After the opening situation has been put before us as fully as necessary, a strong desire or purpose springs up in the mind of the hero. This desire is the natural result of the peculiar character of the hero and the special circumstances in which he is placed. He makes a strenuous effort to accomplish this purpose; and this struggle, with its outcome, makes up the play itself. Even in a play that is light and sportive some measure of conflict will be found; a serious drama is an intense struggle between powerful opponents. The incident which marks the beginning of the play proper may be called "the initial incident," or, more simply, "the initial step." By this phrase is meant the particular occurrence with which the movement of the drama actually begins. This incident first shows us the nature of the conflict that is to engage our attention.

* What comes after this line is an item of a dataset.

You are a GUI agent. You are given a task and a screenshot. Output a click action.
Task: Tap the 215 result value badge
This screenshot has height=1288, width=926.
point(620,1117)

It is the rule in Shakespeare that this initial step, the first important turning-point in the play, is presented with great distinctness. This enables the audience to perceive the exact starting-point of the action, and prepares them to understand the coming conflict. Here we see the practical wisdom and skill of the actor-dramatist. But in Julius Caesar, for necessary reasons, the initial step does not stand out with the usual clearness. Shakespeare manages, however, by means of a special incident, which immediately follows, to call our attention to the meaning of what has just happened, and to make us realize that the play has indeed begun. After the student has made up his mind what the

incident is with which the action of the drama properly begins, he will note the skill with which Shakespeare immediately afterward points his finger, so to speak, at this initial step, and thus compels us to recognize its significance.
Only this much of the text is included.